(Data items)
+++

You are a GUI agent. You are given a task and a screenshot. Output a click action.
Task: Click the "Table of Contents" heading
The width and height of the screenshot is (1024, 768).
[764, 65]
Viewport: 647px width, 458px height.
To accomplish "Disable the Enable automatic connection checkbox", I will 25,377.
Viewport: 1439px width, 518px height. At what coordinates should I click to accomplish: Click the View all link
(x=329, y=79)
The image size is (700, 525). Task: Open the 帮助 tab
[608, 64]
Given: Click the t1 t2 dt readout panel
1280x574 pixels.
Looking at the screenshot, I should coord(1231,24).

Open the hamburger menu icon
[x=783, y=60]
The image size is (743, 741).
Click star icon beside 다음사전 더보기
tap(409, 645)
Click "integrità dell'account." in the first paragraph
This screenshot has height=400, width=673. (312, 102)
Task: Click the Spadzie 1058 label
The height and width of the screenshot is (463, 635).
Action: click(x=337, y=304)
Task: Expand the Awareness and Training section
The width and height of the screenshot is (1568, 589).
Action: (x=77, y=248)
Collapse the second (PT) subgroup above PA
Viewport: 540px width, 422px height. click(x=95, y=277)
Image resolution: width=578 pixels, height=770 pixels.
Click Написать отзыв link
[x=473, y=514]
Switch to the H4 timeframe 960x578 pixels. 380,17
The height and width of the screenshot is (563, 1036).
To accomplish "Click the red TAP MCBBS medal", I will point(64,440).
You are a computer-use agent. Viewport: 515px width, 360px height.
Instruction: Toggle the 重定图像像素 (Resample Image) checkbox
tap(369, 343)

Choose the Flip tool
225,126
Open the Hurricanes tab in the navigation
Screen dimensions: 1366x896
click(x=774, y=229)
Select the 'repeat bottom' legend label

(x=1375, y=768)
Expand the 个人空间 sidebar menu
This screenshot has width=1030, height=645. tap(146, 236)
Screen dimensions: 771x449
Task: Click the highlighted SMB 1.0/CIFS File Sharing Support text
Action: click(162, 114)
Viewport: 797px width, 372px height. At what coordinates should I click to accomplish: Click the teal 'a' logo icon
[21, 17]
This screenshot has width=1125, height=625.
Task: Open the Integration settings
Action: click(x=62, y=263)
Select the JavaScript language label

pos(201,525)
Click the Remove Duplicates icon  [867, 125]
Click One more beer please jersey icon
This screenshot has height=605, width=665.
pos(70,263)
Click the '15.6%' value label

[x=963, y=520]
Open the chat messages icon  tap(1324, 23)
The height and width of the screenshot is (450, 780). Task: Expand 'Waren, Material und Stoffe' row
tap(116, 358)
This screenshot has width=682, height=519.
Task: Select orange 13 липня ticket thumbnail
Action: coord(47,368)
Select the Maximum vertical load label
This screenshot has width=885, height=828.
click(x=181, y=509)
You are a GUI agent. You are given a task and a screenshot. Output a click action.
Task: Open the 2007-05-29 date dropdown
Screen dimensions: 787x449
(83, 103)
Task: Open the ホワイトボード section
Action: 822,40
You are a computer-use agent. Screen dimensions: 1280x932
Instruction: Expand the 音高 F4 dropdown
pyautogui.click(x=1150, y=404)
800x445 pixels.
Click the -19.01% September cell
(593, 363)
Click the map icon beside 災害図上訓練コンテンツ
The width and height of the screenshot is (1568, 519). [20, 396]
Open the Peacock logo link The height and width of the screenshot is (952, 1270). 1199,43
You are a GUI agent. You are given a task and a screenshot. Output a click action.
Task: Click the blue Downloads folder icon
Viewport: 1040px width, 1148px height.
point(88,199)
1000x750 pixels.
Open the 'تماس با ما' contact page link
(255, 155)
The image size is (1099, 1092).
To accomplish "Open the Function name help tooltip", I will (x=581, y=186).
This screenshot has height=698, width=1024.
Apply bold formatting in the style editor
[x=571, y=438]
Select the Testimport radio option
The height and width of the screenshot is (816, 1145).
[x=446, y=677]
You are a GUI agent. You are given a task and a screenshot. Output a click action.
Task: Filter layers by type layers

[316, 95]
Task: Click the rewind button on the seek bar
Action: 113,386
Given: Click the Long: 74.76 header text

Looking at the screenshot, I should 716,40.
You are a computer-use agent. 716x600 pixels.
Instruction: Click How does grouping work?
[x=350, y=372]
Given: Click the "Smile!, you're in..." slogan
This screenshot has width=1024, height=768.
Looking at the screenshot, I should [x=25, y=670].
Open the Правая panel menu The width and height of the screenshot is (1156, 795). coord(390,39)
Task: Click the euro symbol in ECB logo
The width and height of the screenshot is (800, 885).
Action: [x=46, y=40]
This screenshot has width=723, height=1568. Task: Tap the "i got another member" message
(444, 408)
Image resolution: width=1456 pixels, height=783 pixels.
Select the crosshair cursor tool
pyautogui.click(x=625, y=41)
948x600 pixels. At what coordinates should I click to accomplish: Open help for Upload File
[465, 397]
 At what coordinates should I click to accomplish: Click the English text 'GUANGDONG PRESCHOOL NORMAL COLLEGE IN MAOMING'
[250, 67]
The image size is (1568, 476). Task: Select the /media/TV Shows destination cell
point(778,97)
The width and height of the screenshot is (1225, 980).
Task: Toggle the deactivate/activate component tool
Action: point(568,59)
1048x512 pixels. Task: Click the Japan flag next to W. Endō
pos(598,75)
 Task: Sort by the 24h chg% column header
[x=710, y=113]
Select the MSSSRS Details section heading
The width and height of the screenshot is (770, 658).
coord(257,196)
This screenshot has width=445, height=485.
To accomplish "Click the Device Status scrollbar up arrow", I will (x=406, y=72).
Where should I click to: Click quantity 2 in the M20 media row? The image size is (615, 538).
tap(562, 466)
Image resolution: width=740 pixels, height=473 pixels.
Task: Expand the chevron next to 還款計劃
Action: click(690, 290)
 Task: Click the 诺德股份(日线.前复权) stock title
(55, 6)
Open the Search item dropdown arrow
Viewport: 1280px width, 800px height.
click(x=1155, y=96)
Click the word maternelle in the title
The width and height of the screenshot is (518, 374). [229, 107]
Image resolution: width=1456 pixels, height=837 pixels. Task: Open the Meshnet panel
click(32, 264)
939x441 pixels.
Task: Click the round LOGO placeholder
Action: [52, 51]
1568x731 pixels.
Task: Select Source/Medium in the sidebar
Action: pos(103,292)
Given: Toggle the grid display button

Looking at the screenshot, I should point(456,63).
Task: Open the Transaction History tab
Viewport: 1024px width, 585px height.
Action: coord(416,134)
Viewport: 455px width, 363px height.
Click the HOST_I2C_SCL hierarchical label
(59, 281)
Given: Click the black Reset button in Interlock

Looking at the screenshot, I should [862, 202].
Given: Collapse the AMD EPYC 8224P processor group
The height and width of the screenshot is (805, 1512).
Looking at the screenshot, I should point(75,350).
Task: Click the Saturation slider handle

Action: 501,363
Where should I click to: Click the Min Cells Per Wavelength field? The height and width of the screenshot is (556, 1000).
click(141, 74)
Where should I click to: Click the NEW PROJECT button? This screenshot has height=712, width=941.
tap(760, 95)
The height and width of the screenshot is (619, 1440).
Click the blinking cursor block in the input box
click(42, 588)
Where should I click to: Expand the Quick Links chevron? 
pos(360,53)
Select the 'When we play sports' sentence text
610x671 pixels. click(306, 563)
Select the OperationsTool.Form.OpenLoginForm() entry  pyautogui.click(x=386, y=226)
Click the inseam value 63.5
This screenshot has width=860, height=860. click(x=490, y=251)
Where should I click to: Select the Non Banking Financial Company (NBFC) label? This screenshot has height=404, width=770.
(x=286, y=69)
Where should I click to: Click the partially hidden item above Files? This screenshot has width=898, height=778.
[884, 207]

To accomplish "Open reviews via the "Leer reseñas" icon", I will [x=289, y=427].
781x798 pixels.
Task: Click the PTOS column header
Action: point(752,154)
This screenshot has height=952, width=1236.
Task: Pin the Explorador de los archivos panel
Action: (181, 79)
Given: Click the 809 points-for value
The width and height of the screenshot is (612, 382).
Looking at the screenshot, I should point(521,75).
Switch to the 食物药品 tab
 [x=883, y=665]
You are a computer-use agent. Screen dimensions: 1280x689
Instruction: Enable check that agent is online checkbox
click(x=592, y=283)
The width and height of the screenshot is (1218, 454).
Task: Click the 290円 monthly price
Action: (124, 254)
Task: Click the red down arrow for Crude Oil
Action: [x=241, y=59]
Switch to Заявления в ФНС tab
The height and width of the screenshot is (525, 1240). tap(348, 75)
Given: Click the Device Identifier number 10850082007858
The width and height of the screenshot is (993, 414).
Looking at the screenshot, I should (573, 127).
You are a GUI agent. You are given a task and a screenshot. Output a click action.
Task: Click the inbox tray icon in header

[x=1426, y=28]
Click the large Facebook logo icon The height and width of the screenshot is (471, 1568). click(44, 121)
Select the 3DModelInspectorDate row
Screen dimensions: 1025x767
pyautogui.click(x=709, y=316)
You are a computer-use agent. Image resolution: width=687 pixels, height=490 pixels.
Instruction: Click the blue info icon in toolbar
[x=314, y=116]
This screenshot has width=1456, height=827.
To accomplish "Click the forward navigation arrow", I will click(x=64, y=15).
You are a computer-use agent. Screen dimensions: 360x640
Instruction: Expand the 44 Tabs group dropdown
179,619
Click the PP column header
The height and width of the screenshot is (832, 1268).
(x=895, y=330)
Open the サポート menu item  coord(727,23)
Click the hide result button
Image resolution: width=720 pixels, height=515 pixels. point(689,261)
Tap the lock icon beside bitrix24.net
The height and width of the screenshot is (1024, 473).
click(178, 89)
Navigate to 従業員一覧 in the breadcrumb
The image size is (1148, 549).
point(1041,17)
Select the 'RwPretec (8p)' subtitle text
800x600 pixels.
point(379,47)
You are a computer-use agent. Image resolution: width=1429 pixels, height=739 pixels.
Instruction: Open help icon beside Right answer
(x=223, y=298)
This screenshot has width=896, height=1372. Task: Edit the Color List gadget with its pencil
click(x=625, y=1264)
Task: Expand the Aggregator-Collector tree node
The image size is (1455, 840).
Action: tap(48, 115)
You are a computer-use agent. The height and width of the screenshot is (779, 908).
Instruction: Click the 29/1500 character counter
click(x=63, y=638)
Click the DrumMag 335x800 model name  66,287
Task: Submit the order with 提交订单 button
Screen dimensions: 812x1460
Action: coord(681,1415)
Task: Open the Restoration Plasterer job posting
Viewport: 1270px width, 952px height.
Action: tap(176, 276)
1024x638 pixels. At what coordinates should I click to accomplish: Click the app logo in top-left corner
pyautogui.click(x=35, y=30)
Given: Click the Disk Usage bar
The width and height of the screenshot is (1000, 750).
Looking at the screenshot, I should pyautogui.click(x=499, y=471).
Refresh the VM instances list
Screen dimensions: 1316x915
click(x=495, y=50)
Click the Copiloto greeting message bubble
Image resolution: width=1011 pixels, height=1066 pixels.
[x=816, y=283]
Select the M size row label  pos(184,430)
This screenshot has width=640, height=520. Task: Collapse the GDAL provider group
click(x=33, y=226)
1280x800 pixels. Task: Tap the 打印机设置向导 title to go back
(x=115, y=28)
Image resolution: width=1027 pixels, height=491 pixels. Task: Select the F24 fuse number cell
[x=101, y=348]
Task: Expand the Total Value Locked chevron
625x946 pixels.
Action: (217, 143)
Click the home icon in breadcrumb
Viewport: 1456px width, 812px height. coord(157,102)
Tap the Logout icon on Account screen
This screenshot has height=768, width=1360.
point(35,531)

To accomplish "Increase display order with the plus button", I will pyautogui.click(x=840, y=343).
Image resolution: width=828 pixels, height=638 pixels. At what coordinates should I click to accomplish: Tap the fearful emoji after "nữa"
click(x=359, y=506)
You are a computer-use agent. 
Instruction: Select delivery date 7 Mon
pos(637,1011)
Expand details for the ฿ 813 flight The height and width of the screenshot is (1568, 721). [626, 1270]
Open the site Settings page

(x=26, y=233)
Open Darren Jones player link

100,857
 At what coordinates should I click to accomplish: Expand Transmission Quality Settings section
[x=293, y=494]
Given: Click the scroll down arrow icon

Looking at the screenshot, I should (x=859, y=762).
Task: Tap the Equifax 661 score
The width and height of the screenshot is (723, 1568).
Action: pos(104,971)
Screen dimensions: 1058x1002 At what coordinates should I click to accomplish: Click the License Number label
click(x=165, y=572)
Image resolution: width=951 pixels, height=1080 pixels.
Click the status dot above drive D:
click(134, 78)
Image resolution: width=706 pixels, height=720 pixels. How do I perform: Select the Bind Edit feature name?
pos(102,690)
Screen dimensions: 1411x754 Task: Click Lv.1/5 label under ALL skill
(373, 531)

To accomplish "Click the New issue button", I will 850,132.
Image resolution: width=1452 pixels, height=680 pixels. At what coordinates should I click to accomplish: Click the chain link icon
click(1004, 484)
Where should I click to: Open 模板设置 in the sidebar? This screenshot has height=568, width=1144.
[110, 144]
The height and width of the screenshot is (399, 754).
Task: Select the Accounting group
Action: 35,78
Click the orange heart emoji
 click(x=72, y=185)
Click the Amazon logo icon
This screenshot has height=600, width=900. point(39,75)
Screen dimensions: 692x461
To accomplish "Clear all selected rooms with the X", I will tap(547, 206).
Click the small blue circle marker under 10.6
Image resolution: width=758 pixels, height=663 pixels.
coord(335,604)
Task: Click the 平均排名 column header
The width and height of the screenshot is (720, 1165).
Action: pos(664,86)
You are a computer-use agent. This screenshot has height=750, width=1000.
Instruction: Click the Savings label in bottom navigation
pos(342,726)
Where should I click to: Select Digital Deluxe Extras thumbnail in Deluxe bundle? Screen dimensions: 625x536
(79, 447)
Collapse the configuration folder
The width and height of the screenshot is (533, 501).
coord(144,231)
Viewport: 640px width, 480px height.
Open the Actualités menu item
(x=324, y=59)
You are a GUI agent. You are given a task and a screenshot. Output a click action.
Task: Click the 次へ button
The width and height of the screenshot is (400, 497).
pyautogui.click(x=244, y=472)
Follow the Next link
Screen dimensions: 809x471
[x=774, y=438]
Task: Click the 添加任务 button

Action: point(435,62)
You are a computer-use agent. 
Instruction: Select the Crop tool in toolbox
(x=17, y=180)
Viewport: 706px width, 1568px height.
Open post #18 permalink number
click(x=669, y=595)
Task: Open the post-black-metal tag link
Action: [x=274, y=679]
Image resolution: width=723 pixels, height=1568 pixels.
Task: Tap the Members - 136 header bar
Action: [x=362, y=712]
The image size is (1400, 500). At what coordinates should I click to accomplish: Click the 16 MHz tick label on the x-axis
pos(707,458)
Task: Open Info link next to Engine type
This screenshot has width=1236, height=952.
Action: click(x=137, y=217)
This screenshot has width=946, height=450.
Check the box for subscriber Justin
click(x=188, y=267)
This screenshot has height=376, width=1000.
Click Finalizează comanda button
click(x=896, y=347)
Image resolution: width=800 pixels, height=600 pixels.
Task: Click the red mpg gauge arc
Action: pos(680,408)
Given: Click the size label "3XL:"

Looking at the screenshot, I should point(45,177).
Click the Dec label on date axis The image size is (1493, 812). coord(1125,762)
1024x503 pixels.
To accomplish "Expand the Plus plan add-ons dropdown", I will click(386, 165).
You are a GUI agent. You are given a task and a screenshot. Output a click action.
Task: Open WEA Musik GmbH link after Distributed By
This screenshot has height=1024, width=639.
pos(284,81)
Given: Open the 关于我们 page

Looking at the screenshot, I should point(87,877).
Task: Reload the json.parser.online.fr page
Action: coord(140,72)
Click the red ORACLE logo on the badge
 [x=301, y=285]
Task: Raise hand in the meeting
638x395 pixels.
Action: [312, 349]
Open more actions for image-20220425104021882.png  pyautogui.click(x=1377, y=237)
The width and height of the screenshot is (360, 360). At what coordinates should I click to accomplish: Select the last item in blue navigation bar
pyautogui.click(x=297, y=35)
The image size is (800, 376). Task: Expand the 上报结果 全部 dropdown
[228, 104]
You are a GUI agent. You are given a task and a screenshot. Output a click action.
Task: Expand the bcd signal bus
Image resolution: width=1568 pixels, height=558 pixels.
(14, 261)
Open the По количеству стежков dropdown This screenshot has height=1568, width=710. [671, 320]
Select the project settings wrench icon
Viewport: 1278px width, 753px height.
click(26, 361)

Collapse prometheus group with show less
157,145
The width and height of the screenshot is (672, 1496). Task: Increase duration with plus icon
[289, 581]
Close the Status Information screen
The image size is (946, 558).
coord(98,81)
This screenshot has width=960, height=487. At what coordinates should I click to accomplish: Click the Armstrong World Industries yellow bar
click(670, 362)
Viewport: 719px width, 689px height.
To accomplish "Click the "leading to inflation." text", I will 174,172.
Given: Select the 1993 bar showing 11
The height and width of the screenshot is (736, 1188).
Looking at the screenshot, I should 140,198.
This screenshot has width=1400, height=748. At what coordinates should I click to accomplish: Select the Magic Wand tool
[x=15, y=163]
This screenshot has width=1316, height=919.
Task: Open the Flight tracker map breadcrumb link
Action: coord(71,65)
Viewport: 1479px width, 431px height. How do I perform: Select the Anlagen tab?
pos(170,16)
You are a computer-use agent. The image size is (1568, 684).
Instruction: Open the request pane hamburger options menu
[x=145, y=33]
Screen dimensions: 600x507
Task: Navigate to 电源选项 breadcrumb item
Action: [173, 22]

+++

WHAT THE EXERCISE ASKS: Copy out, exactly and alone, the lines of the entries above between the ones holding "This screenshot has width=1456, height=827." and "Given: Click the Disk Usage bar", inclusive.

EXPECTED OUTPUT:
This screenshot has width=1456, height=827.
To accomplish "Click the forward navigation arrow", I will click(x=64, y=15).
You are a computer-use agent. Screen dimensions: 360x640
Instruction: Expand the 44 Tabs group dropdown
179,619
Click the PP column header
The height and width of the screenshot is (832, 1268).
(x=895, y=330)
Open the サポート menu item  coord(727,23)
Click the hide result button
Image resolution: width=720 pixels, height=515 pixels. point(689,261)
Tap the lock icon beside bitrix24.net
The height and width of the screenshot is (1024, 473).
click(178, 89)
Navigate to 従業員一覧 in the breadcrumb
The image size is (1148, 549).
point(1041,17)
Select the 'RwPretec (8p)' subtitle text
800x600 pixels.
point(379,47)
You are a computer-use agent. Image resolution: width=1429 pixels, height=739 pixels.
Instruction: Open help icon beside Right answer
(x=223, y=298)
This screenshot has width=896, height=1372. Task: Edit the Color List gadget with its pencil
click(x=625, y=1264)
Task: Expand the Aggregator-Collector tree node
The image size is (1455, 840).
Action: tap(48, 115)
You are a computer-use agent. The height and width of the screenshot is (779, 908).
Instruction: Click the 29/1500 character counter
click(x=63, y=638)
Click the DrumMag 335x800 model name  66,287
Task: Submit the order with 提交订单 button
Screen dimensions: 812x1460
Action: coord(681,1415)
Task: Open the Restoration Plasterer job posting
Viewport: 1270px width, 952px height.
Action: tap(176, 276)
1024x638 pixels. At what coordinates should I click to accomplish: Click the app logo in top-left corner
pyautogui.click(x=35, y=30)
Given: Click the Disk Usage bar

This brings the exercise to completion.